[start READING TEXT]

The Antiquarian Book Dealers Association have sent out a warning to dealers to be alert to a credit card scam that has already claimed more than $100,000 worth of items from the trade.
The warning follows the uncovering of a fraud that targeted UK, USA and Canadian booksellers. Some of the stolen merchandise later appeared for sale on eBay.
The association now fears that the thieves will change identities and use new card numbers and are asking all dealers to exercise particular vigilance.
Throughout August dozens of dealers (mostly clients of the Internet site the Advanced Book Exchange) took orders from previously unknown buyers based in Belgrade and another in Ghana. According to the issuing banks (who have now shut down many of the accounts) the credit card numbers used for payment were stolen from “high-ranking government officials” whose high credit limits had been used to great effect by the thieves.

[end READING TEXT]
[start DATA ROWS]

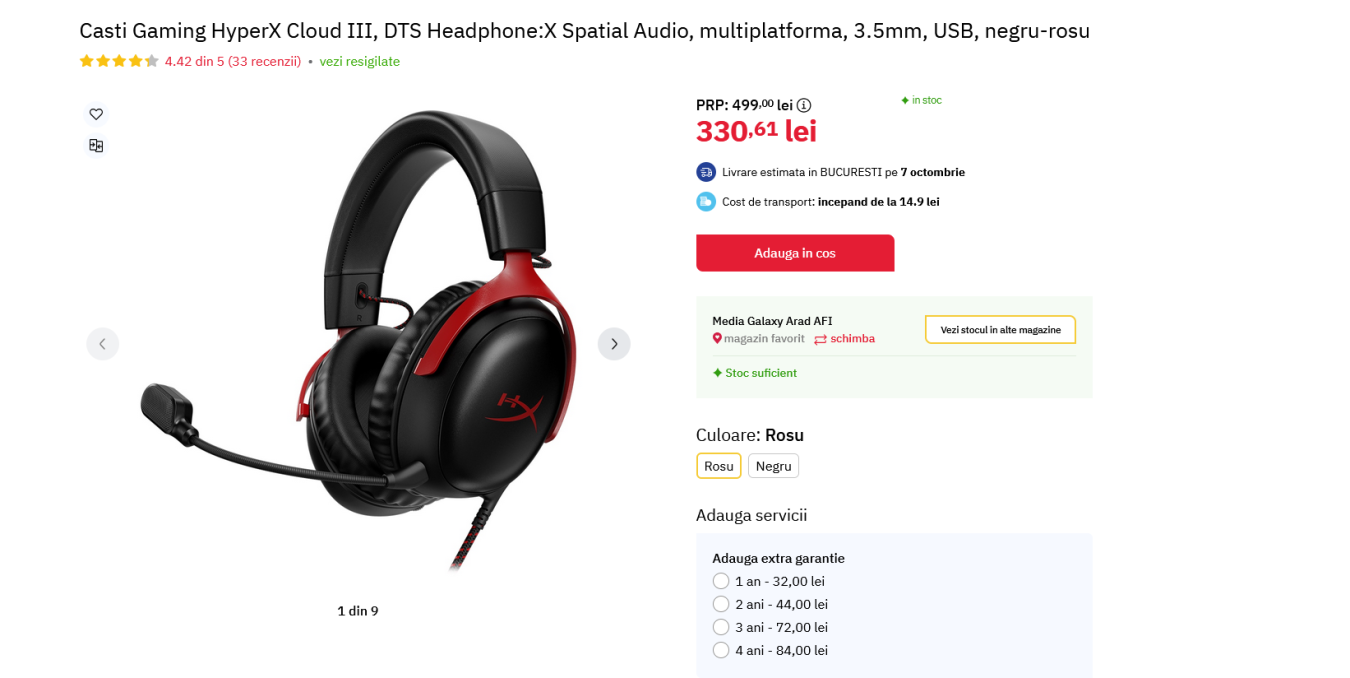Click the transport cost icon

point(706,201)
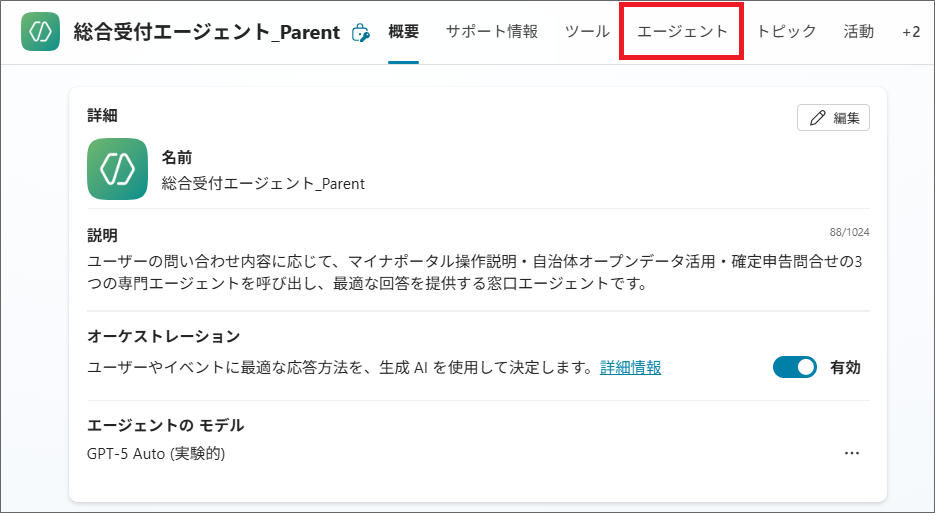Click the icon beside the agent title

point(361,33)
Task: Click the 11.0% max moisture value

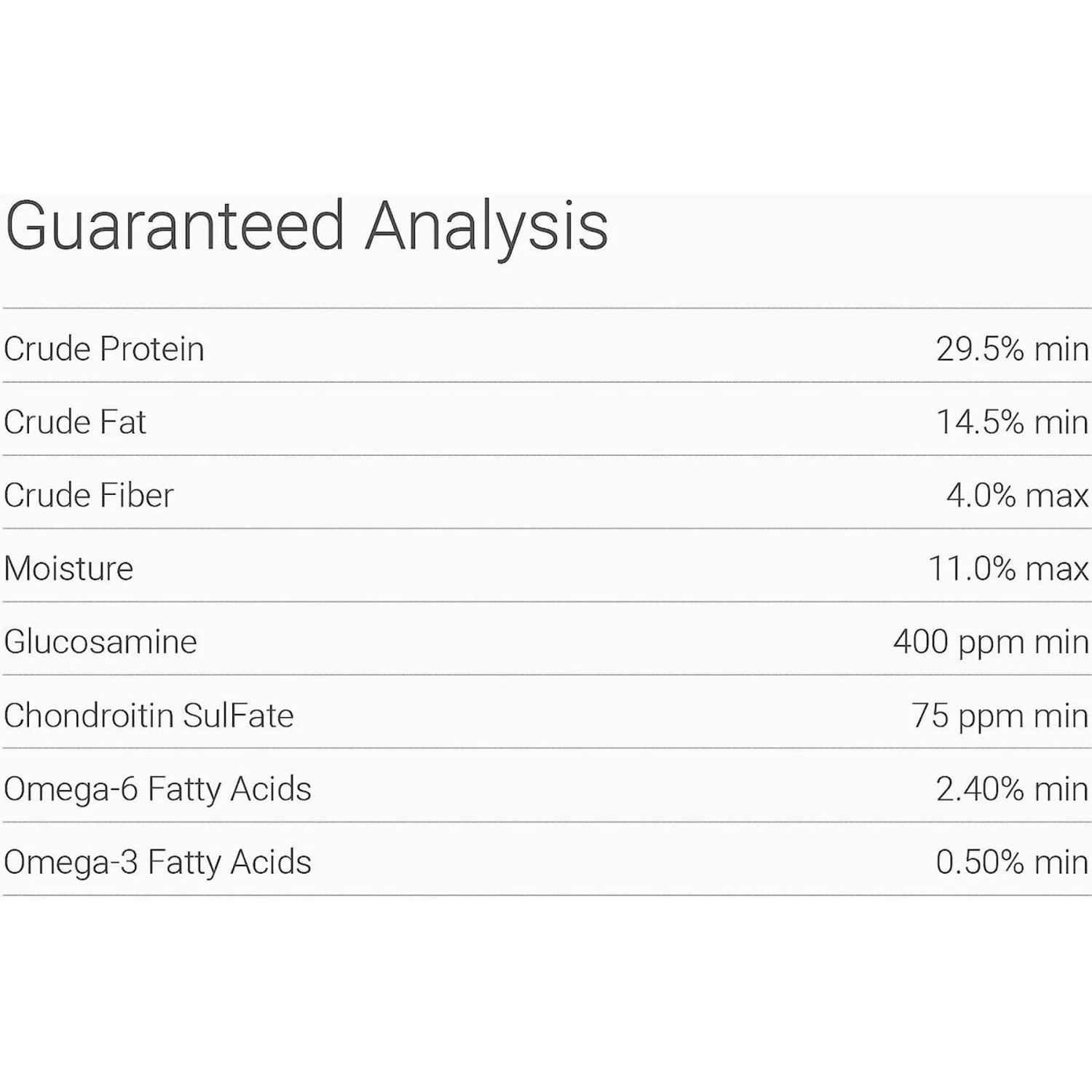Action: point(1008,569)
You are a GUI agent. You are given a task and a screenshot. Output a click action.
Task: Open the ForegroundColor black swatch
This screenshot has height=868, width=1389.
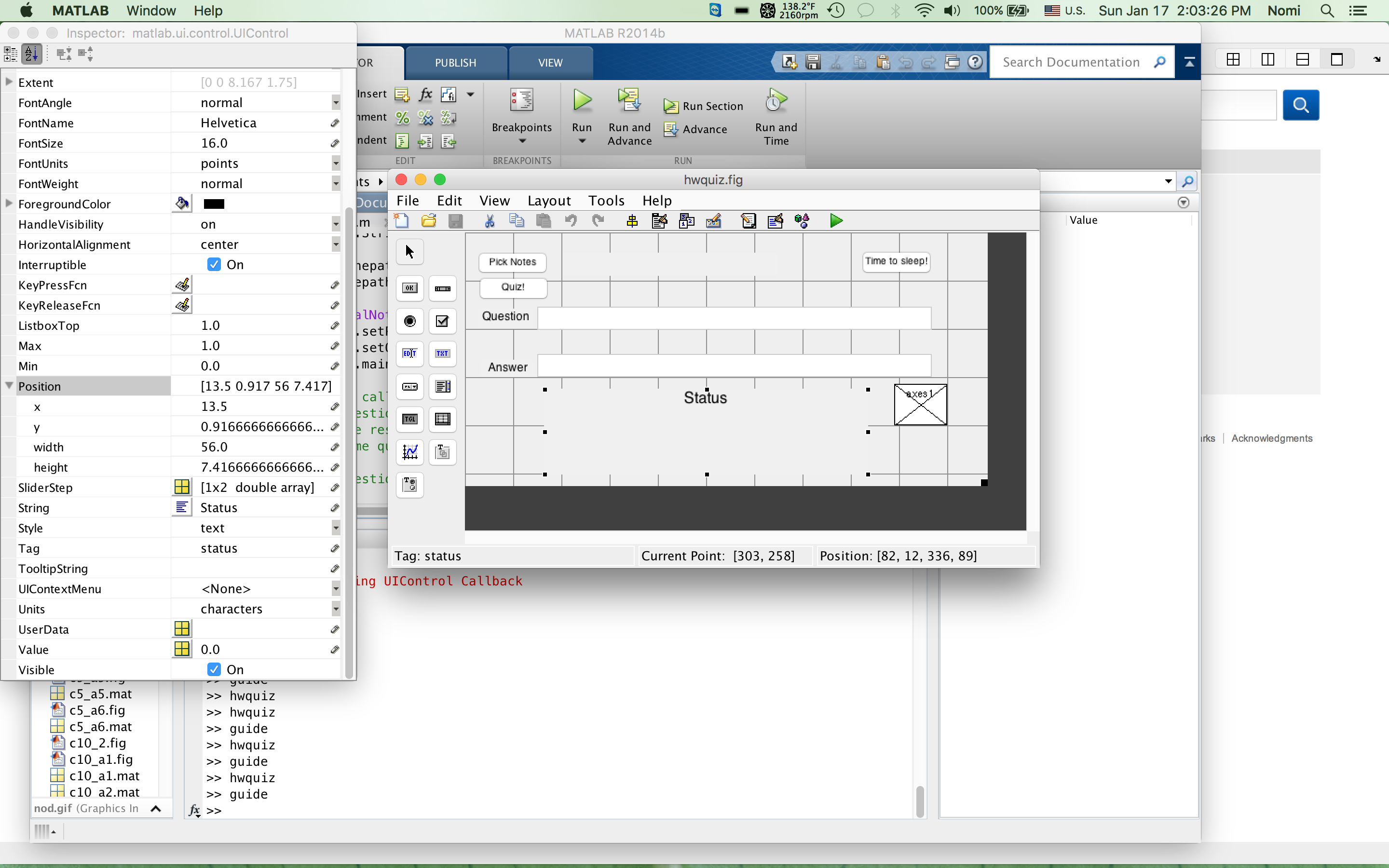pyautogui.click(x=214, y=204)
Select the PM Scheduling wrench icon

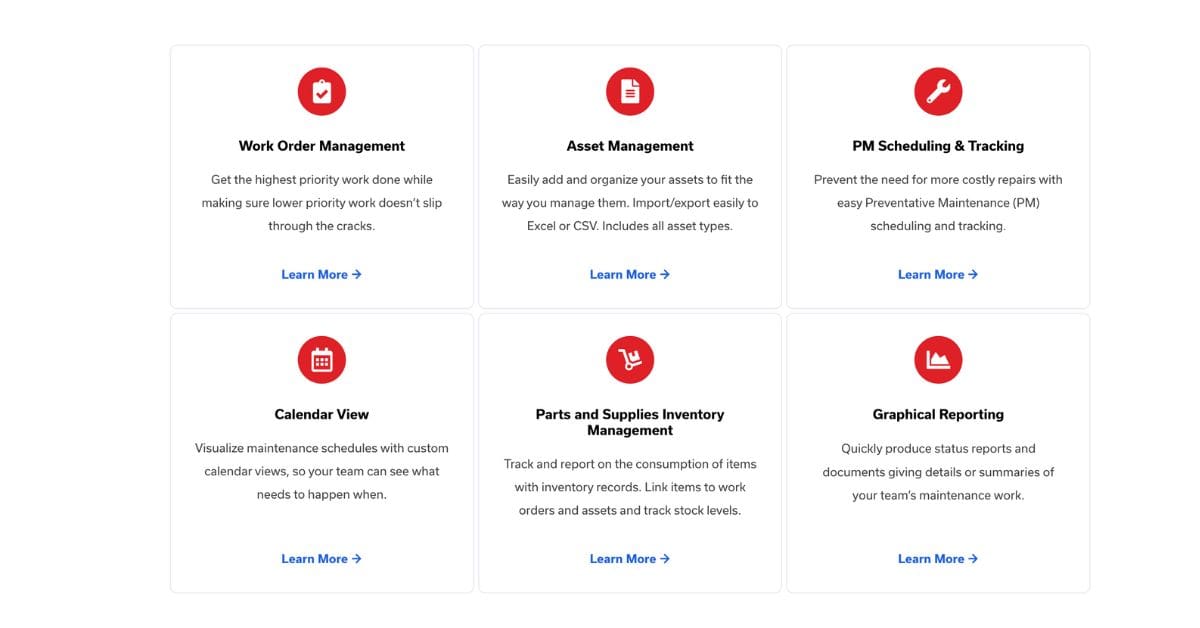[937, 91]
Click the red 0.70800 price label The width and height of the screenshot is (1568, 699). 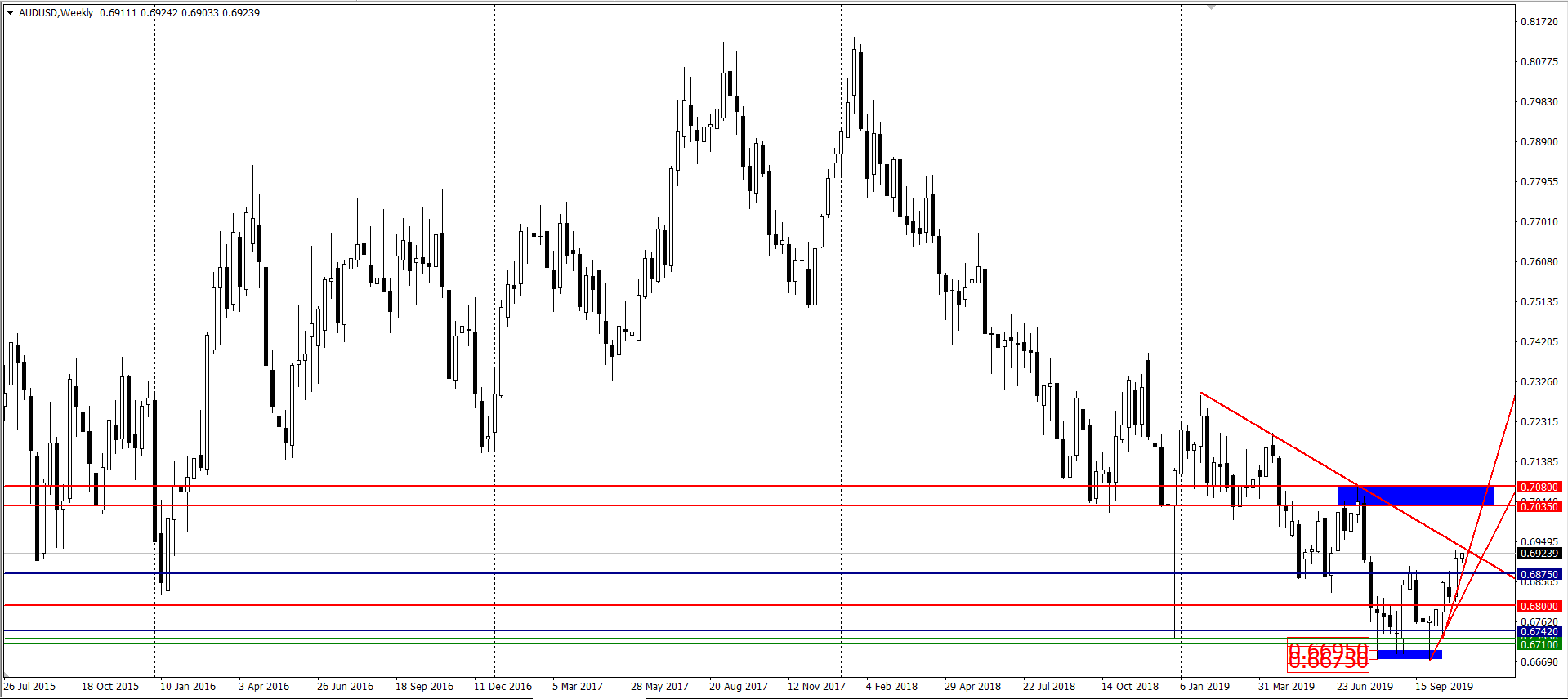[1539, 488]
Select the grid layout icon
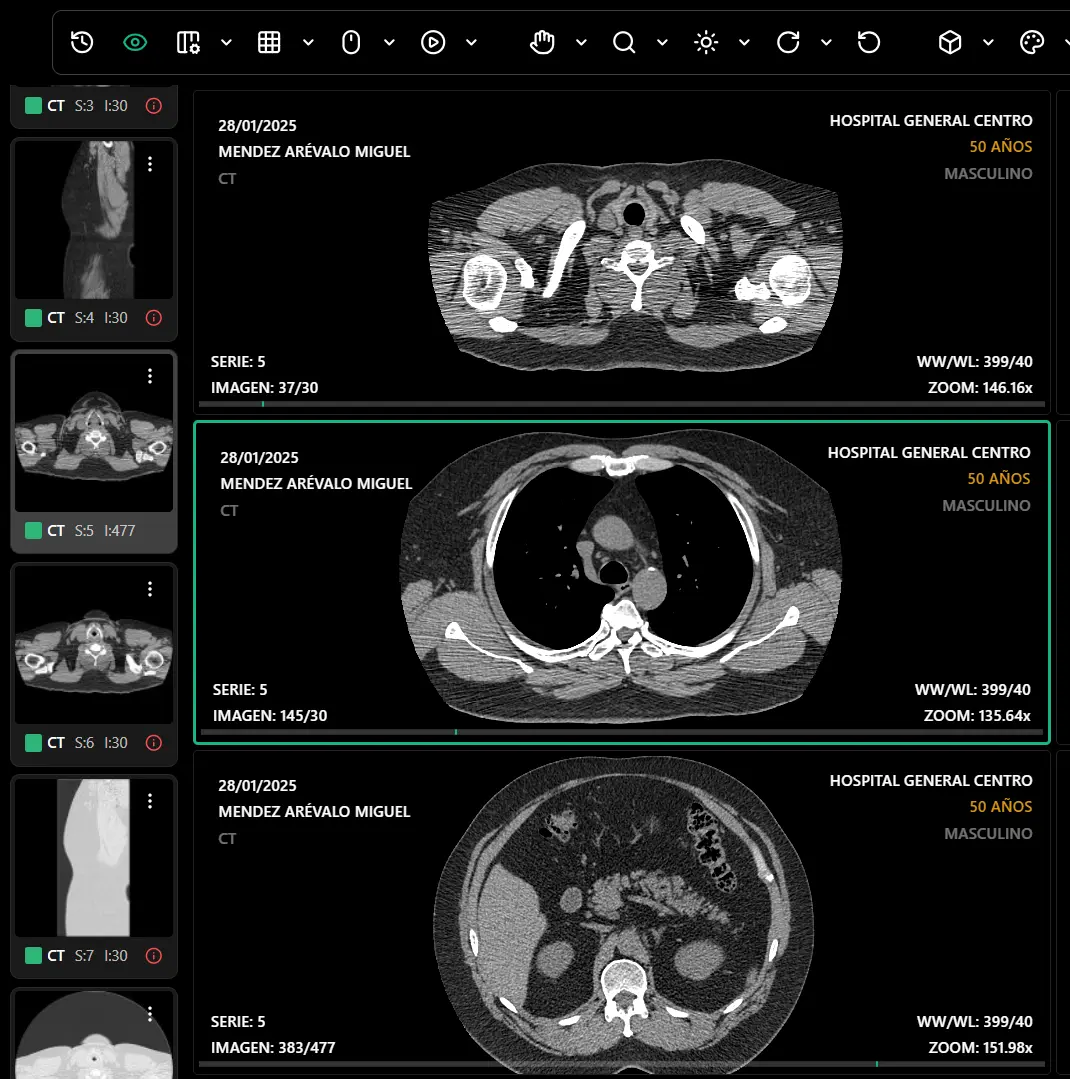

[end DATA ROWS]

▶ **EXERCISE INSTRUCTIONS**:
1. In the article on the booksellers' credit card scam, where did some of the stolen merchandise later appear for sale?
2. Reproduce word for word the passage of the article on the booksellers' credit card scam between "The association now" and "by the thieves.", inclusive.
This material is separate from the article on the booksellers' credit card scam.

▶ **RESULTS FOR EACH TASK**:
1. On eBay.

2.
The association now fears that the thieves will change identities and use new card numbers and are asking all dealers to exercise particular vigilance.
Throughout August dozens of dealers (mostly clients of the Internet site the Advanced Book Exchange) took orders from previously unknown buyers based in Belgrade and another in Ghana. According to the issuing banks (who have now shut down many of the accounts) the credit card numbers used for payment were stolen from “high-ranking government officials” whose high credit limits had been used to great effect by the thieves.